In 2004, 1-506th was deployed from Korea to Habbaniyah, Iraq. Instead of returning to Korea, the battalion redeployed to Fort Carson, Colorado, on 30 September 2005 to be reflagged to 2-12th Infantry Regiment. On 30 September 2005 it was relieved (less personnel and equipment) from assignment to the 2d Infantry Division and assigned to the 4th Brigade Combat Team, 101st Airborne Division (Air Assault). Concurrently, a "new" 1-506th was created by reflagging an existing battalion within the 101st and assigning it to the division's 4th Brigade Combat Team. Additionally, the colors of 2-506th were reactivated within the 4th BCT, again by reflagging an existing battalion.

The 1st Battalion (1-506) deployed to Ramadi, Al-Anbar Province, Iraq, from November 2005 until November 2006. HHC (Hellraisers), Company A (AKA or Ass Kicking Alfa), Company B (Outlaws), Company C (Gunfighters), Company D (Death Dealers) and elements of Company E, 801st BSB (Wrench) occupied Camp Corregidor, the main FOB Camp Manhattan. Companies HHC, A, B, C and D were tasked with missions, mounted in M1114 HMMWV's and on foot in the "Mulaab" District of Ramadi.

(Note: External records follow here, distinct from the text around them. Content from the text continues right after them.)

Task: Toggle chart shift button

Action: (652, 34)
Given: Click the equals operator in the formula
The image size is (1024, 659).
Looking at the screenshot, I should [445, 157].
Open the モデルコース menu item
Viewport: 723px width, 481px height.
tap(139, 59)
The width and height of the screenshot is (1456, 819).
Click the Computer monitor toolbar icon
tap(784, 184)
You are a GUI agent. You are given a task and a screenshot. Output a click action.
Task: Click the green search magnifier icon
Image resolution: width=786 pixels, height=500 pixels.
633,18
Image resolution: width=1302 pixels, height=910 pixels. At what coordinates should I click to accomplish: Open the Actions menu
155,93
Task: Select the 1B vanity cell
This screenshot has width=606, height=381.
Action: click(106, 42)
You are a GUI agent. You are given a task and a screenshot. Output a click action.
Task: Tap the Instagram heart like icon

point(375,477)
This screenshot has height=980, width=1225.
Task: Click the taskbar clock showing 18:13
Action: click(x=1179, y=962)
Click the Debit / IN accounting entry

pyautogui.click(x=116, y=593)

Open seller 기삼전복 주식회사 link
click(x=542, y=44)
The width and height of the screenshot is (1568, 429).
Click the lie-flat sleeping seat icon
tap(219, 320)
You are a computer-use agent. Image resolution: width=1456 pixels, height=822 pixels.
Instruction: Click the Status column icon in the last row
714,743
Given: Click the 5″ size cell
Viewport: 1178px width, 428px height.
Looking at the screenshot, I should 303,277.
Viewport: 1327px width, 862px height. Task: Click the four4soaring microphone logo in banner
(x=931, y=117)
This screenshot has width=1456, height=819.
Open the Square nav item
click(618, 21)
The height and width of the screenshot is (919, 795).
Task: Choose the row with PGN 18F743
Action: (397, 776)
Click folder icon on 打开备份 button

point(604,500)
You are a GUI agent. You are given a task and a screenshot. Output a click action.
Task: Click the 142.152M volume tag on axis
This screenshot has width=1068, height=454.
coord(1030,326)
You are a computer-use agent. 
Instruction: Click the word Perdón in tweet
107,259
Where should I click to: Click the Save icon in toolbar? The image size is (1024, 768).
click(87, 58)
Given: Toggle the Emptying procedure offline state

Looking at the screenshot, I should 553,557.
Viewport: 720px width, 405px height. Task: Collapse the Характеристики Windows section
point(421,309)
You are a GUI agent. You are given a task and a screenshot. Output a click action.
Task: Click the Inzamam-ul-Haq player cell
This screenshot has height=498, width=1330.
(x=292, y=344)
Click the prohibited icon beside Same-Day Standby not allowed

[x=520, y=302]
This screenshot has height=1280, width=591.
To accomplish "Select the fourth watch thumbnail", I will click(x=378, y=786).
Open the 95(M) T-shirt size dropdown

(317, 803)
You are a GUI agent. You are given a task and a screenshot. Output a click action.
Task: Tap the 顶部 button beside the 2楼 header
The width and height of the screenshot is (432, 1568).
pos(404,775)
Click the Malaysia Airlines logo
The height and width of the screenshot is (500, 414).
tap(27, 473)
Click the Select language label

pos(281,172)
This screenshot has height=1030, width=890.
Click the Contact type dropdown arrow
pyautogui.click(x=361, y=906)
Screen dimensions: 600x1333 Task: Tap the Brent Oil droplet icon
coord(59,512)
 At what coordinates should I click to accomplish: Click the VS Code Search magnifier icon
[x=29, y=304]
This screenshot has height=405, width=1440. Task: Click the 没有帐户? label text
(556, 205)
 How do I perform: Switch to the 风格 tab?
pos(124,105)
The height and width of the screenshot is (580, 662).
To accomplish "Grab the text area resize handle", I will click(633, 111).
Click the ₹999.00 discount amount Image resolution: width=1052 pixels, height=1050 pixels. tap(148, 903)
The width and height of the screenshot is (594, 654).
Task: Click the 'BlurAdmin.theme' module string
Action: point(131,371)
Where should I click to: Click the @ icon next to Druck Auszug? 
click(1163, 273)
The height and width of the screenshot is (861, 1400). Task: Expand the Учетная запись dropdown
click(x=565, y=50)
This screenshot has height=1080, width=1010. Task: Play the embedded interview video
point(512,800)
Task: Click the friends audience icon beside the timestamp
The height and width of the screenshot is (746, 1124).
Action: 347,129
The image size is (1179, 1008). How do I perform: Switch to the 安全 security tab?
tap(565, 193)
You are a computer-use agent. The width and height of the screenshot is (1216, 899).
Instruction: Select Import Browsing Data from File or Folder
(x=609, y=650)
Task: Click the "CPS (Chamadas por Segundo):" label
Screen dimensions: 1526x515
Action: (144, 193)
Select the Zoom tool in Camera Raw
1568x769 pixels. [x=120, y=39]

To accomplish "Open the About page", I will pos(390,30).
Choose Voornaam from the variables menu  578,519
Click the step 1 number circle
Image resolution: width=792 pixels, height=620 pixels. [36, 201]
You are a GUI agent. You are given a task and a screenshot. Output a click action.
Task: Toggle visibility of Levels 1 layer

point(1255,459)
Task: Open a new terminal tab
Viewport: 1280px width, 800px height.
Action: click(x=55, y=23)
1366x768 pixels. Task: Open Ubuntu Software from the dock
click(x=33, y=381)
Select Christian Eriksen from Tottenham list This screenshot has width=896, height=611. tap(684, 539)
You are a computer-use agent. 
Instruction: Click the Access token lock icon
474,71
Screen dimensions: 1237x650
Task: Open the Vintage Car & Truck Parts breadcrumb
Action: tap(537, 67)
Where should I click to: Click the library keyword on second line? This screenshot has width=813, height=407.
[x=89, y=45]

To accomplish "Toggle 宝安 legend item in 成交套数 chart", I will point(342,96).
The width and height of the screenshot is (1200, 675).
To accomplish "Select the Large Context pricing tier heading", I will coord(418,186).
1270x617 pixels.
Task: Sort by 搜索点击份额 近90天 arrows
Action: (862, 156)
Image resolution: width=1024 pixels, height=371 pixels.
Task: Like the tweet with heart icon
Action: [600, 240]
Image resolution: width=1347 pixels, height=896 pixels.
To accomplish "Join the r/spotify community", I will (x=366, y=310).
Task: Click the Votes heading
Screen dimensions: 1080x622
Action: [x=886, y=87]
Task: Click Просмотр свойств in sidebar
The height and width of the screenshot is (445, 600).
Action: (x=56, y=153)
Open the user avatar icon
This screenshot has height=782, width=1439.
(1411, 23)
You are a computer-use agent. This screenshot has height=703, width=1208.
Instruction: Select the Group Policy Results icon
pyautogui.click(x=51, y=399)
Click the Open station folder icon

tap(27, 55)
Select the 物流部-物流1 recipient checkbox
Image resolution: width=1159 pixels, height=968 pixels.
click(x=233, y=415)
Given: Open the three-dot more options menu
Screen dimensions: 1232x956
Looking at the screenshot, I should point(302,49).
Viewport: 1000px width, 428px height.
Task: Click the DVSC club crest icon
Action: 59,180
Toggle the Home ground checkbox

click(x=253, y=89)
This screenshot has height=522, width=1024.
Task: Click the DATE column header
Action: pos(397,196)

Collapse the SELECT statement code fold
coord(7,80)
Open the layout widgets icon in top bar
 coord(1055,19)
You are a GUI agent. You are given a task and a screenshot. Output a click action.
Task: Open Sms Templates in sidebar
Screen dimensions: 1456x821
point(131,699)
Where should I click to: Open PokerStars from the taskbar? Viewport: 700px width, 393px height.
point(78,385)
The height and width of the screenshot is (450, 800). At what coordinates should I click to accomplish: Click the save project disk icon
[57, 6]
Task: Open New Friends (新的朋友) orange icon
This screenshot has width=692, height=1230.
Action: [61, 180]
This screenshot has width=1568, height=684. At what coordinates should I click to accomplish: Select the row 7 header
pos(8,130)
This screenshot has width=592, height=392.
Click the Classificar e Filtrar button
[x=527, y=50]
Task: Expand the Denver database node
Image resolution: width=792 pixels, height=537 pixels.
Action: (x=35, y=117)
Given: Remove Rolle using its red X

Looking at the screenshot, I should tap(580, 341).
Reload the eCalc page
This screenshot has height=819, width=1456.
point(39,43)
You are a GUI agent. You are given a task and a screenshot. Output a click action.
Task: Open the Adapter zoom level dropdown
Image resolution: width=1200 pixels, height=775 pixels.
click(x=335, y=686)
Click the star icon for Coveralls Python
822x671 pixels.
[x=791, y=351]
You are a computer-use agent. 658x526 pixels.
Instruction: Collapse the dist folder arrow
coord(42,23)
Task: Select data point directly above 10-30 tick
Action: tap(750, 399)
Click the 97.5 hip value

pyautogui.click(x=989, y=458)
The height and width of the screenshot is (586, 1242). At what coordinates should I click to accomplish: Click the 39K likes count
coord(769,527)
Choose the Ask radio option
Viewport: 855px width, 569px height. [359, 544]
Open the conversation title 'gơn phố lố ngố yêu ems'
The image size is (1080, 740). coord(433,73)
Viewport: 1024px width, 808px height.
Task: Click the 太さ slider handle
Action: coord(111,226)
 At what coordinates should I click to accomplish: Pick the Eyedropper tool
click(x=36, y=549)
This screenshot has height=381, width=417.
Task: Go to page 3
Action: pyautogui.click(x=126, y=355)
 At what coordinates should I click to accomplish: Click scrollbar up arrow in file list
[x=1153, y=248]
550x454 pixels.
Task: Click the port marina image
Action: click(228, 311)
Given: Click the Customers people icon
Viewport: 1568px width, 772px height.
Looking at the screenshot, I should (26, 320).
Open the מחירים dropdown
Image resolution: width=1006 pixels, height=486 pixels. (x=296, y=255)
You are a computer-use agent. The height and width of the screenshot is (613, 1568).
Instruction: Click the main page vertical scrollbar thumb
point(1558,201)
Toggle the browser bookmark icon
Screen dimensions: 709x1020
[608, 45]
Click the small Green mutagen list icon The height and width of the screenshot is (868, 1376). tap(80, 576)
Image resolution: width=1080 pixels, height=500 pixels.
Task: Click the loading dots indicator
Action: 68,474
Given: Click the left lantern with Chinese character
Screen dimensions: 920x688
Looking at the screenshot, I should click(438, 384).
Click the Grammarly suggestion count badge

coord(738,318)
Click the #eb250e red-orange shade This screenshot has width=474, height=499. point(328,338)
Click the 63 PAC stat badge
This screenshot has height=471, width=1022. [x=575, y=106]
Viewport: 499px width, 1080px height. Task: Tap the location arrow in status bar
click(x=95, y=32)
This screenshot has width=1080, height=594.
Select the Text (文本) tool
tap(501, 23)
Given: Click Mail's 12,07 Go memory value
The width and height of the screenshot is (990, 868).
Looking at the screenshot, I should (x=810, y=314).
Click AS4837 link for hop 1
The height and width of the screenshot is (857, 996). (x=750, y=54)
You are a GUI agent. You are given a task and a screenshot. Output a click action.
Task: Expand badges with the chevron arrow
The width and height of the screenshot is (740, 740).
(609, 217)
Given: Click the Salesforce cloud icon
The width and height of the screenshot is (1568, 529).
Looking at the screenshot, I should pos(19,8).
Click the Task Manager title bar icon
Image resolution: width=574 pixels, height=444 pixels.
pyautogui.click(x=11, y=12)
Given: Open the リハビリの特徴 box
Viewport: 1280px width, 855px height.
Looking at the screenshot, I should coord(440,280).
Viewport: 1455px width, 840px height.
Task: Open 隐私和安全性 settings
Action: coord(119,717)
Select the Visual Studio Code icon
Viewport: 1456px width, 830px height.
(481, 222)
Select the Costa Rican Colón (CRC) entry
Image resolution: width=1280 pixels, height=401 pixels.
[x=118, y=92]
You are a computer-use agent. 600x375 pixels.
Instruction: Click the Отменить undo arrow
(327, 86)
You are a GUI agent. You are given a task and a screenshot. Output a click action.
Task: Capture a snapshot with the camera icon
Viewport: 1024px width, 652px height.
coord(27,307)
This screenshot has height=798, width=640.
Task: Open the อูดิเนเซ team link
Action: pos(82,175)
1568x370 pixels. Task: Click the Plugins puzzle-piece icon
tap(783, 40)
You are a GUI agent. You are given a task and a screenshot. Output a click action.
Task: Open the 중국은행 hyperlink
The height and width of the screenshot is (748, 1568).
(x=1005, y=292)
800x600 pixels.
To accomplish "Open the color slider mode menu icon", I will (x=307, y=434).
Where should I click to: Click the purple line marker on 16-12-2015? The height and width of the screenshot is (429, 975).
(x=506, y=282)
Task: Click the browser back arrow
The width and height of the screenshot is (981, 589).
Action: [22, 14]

Company A occupied the combat outpost, which shared the facility with the HHC medical aid station (Voodoo), elements of Company E, 801st BSB (Wrench), and a platoon of sappers from Company C, 876th Engineer Battalion, part of the 2nd Brigade, 28th Division, Pennsylvania National Guard. Company A was tasked with operations ranging from the North of FOB Corregidor to the Euphrates River. Company B (Outlaw), was posted 7 kilometers to the east of the Corregidor FOB at OP Trotter, with a separate mission of protecting the most vulnerable part of the MSR (main supply route) leading into Ramadi, and the occupation of "OP Graveyard," an isolated and abandoned cemetery to the south of the MSR. Time magazine described Ramadi during this time as "The Most Dangerous Place." During this time, forward observers from Task Force 1-506 were the first to call in a GMLRS (Guided Multiple Launch Rocket System) strike in combat.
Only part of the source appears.